▶ _Work task_
Swap "Identify the location of" for "Find the position of" in the records, from the line with "At what (x,y)" through the end of the records. Give only those lines again, unchanged otherwise, and leave the pictures out.

════════════════════

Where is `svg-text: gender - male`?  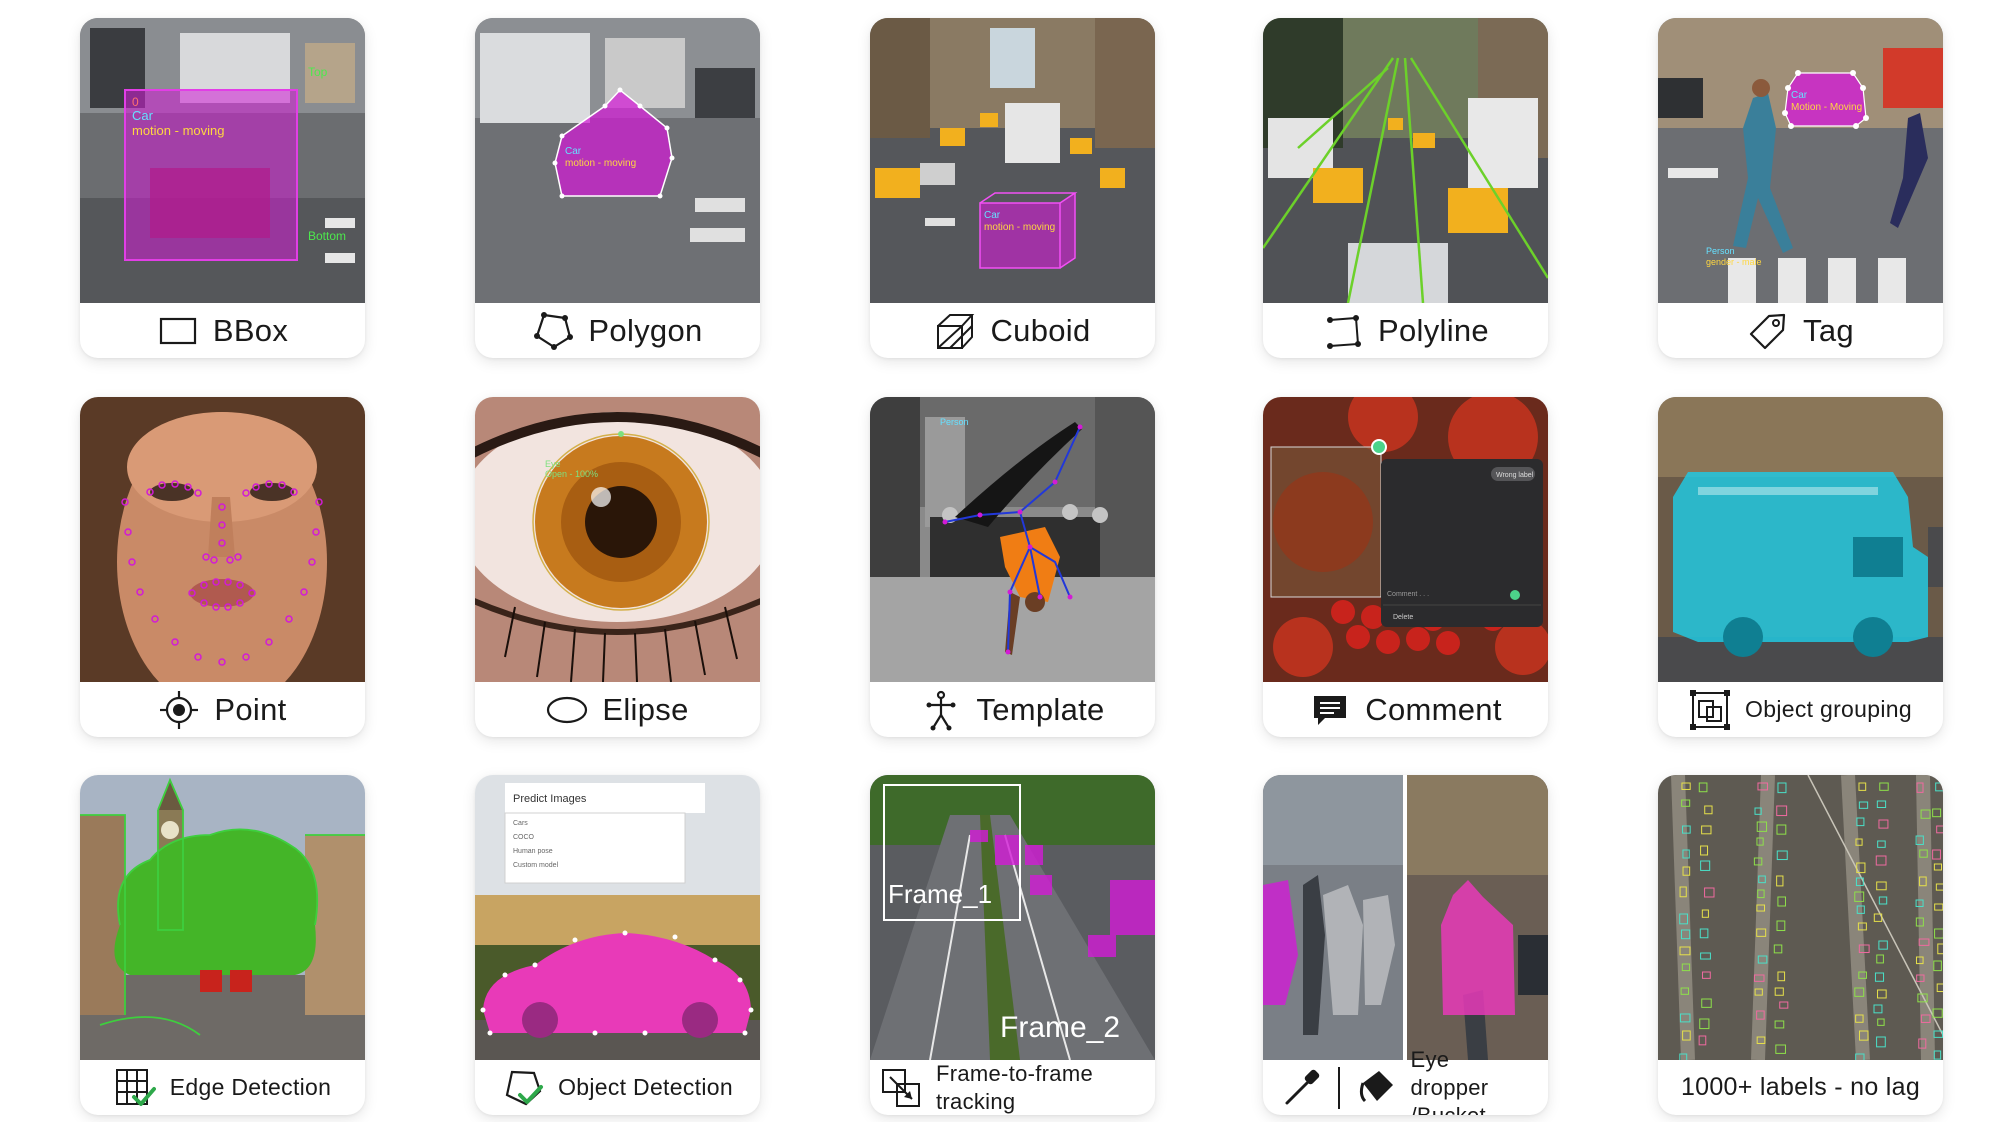 svg-text: gender - male is located at coordinates (1734, 262).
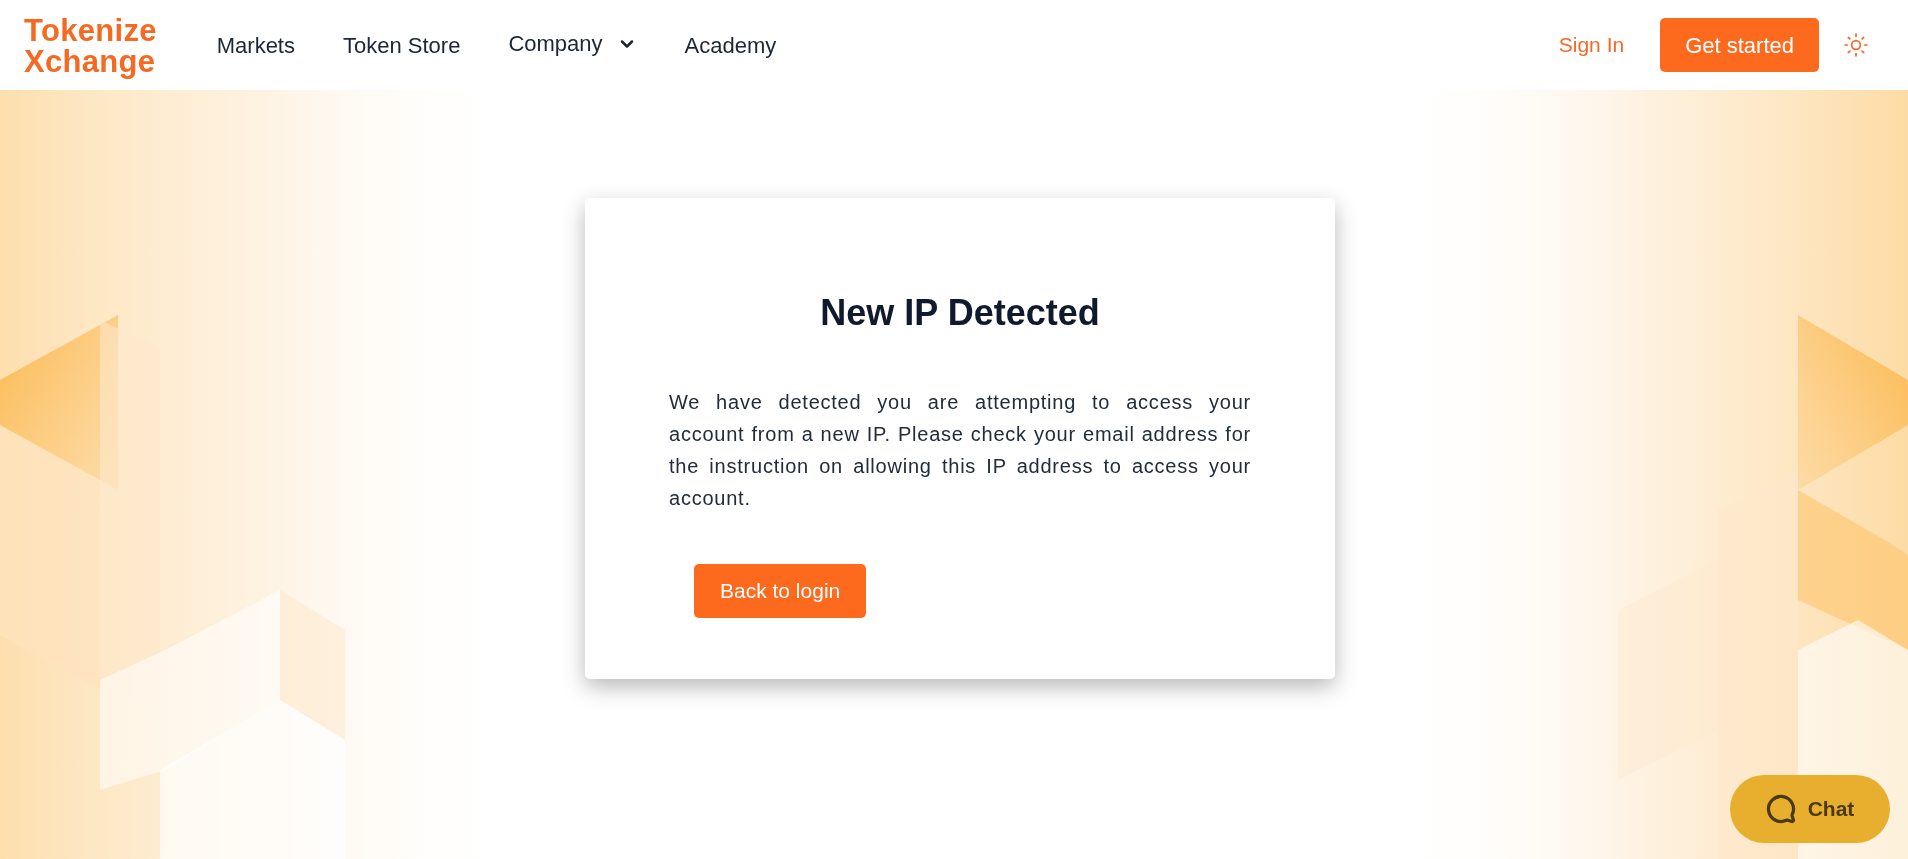 The height and width of the screenshot is (859, 1908). Describe the element at coordinates (572, 45) in the screenshot. I see `nav-dropdown: Company` at that location.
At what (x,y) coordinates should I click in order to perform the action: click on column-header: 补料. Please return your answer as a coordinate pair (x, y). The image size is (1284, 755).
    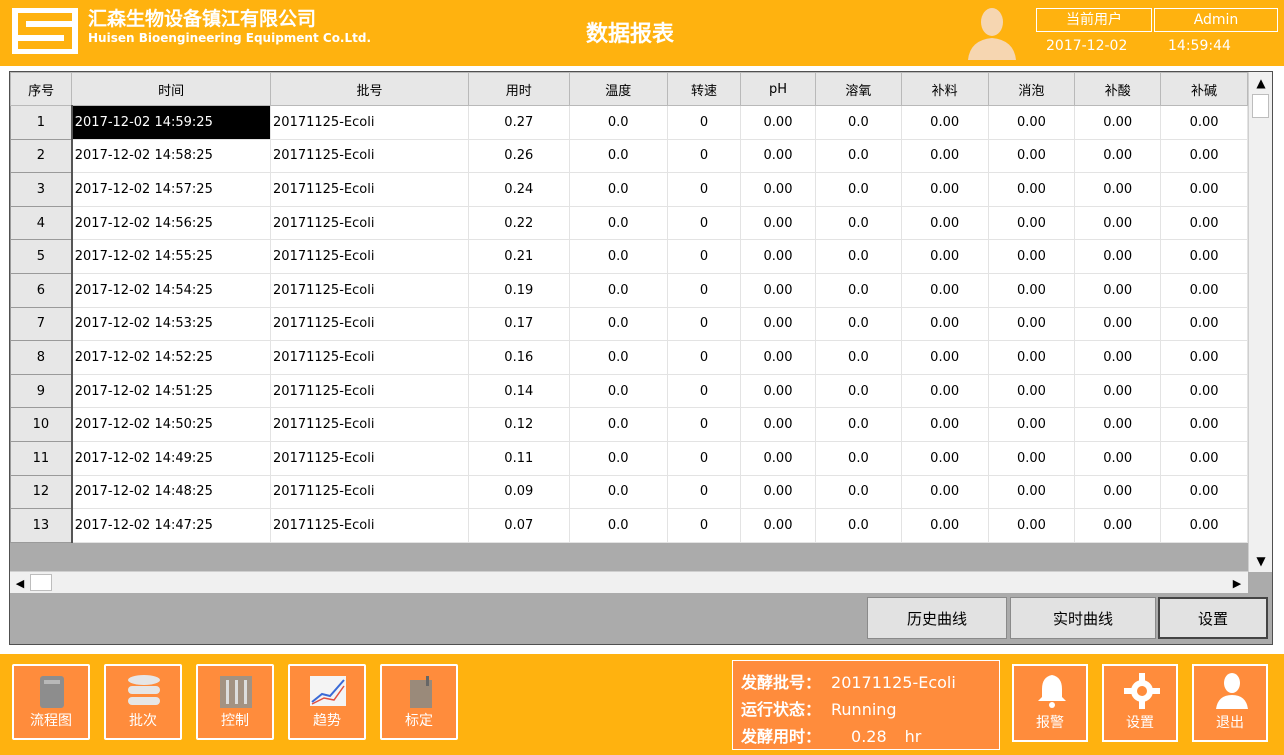
    Looking at the image, I should click on (944, 89).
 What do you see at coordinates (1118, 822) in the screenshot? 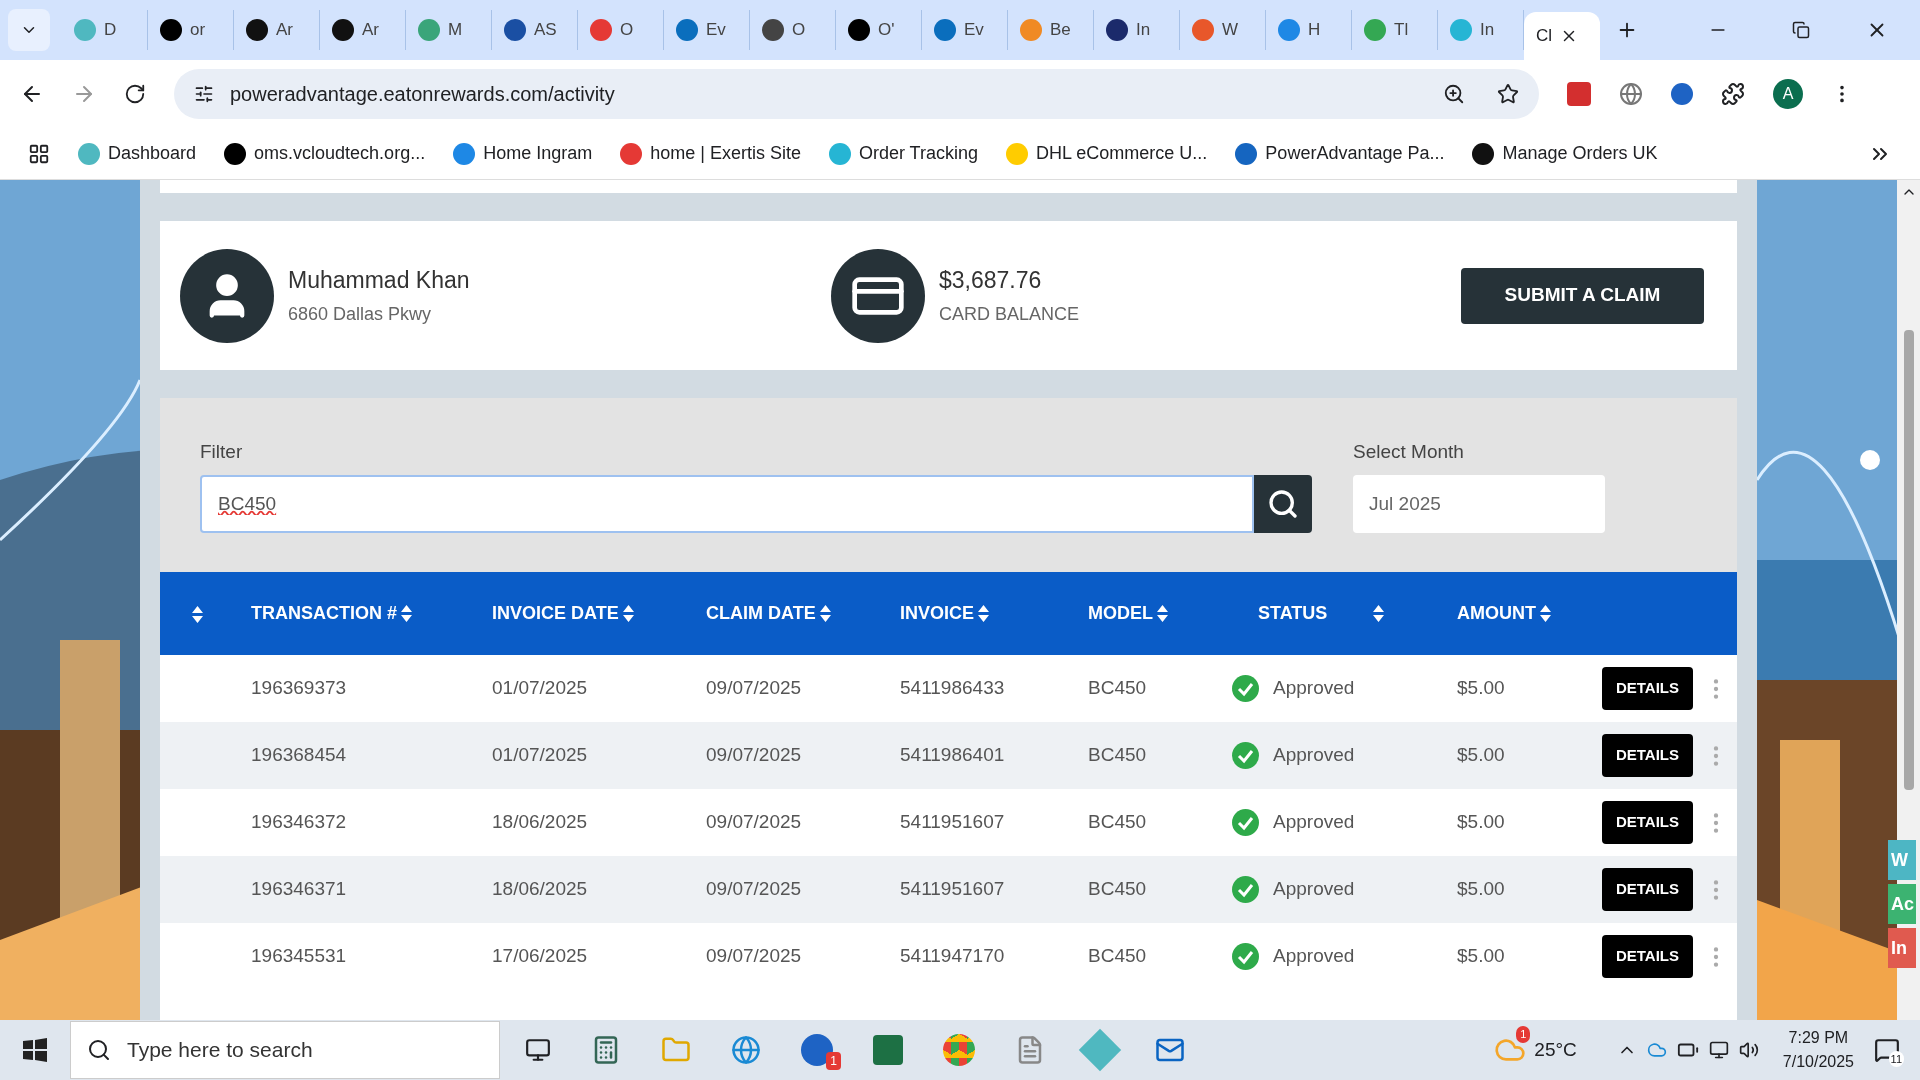
I see `table-cell-text: BC450` at bounding box center [1118, 822].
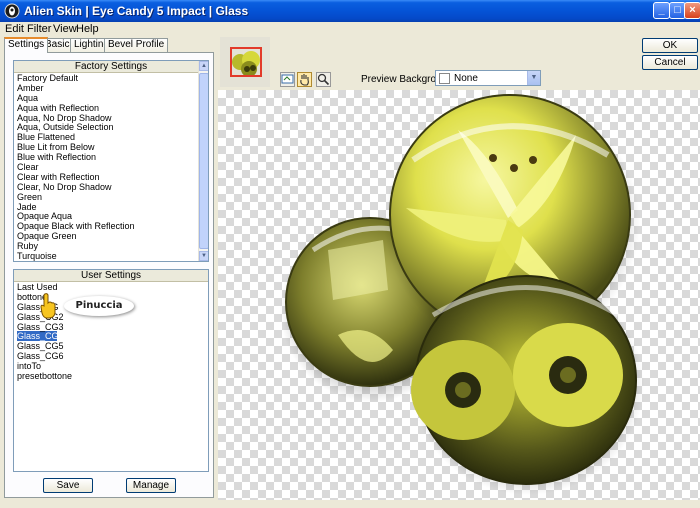 The image size is (700, 508). Describe the element at coordinates (304, 80) in the screenshot. I see `hand-tool-icon` at that location.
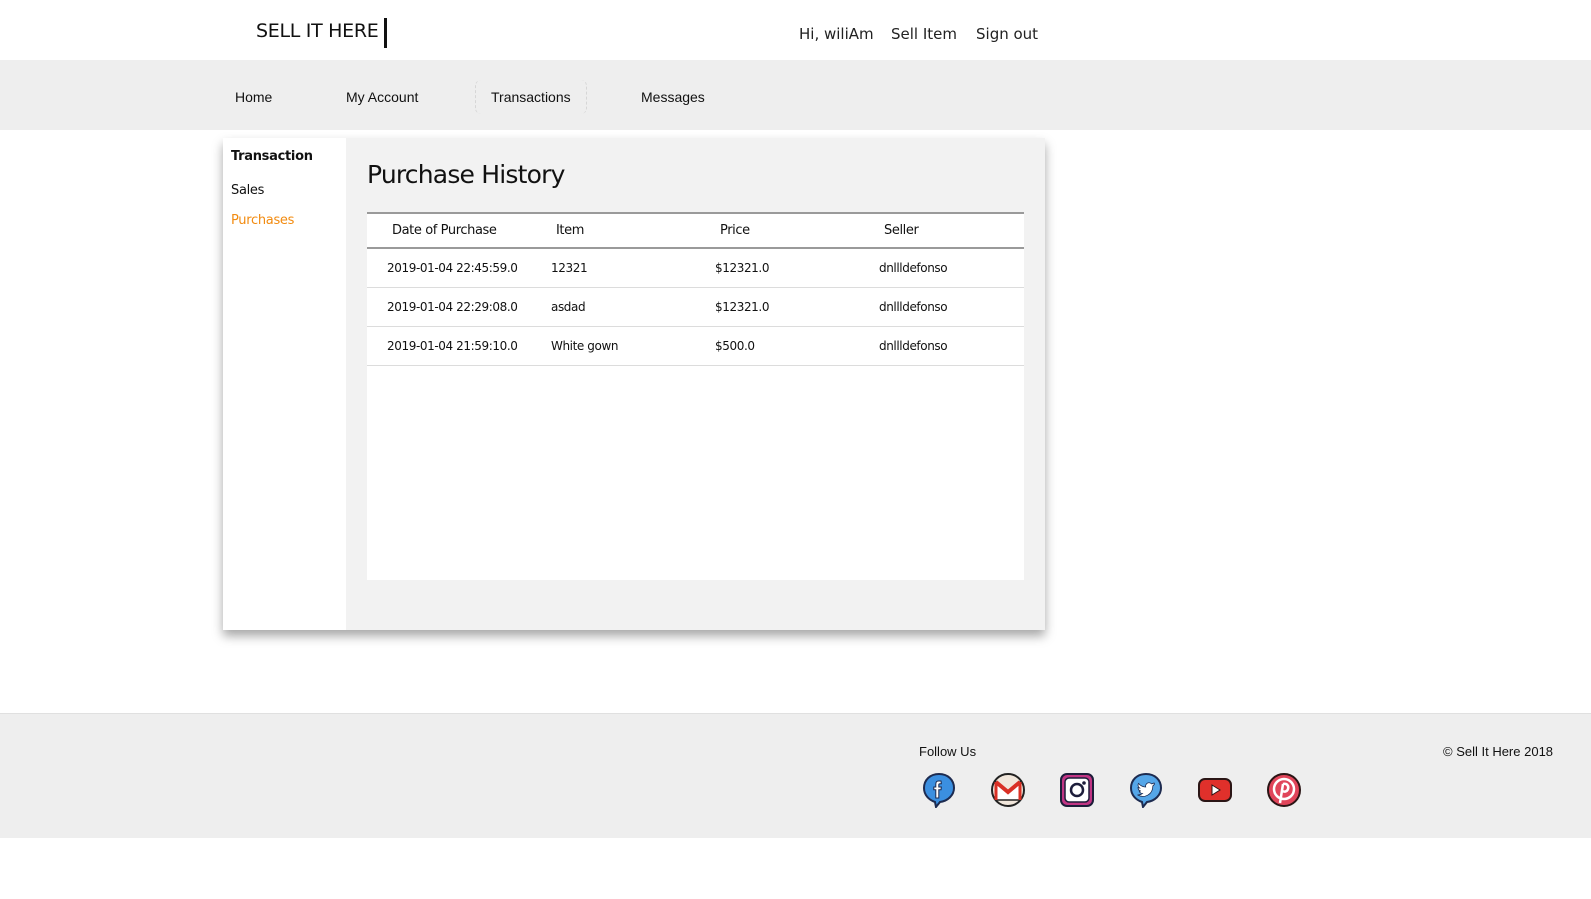 Image resolution: width=1591 pixels, height=899 pixels. I want to click on gmail-icon, so click(1008, 790).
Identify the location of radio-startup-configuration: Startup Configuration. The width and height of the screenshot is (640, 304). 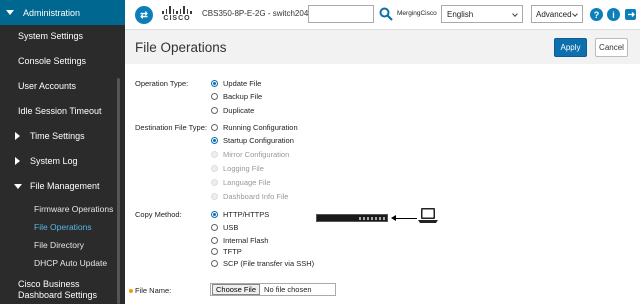
(252, 140).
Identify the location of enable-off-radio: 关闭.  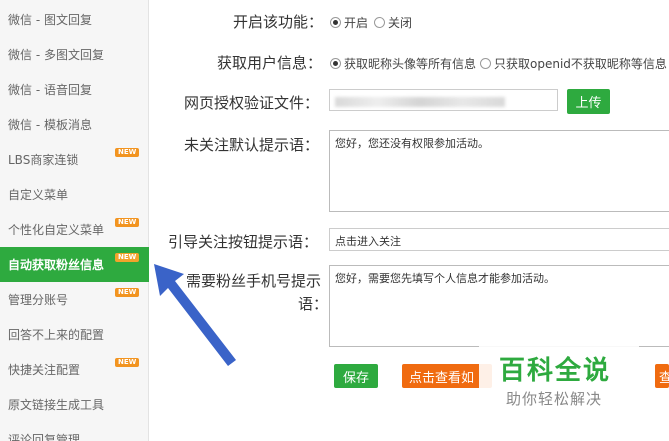
(393, 22).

════════════════════

▶ _Task output_
At what (x,y) coordinates should I click in order to perform the action: click on column-header: 补料. Please return your answer as a coordinate pair (x, y). The image size is (1284, 755).
    Looking at the image, I should click on (944, 89).
 What do you see at coordinates (1118, 822) in the screenshot? 
I see `table-cell-text: BC450` at bounding box center [1118, 822].
 The image size is (700, 508). Describe the element at coordinates (304, 80) in the screenshot. I see `hand-tool-icon` at that location.
 Image resolution: width=1591 pixels, height=899 pixels. I want to click on gmail-icon, so click(1008, 790).
Find the position of radio-startup-configuration: Startup Configuration. The width and height of the screenshot is (640, 304). 
(252, 140).
Find the position of enable-off-radio: 关闭.  
(393, 22).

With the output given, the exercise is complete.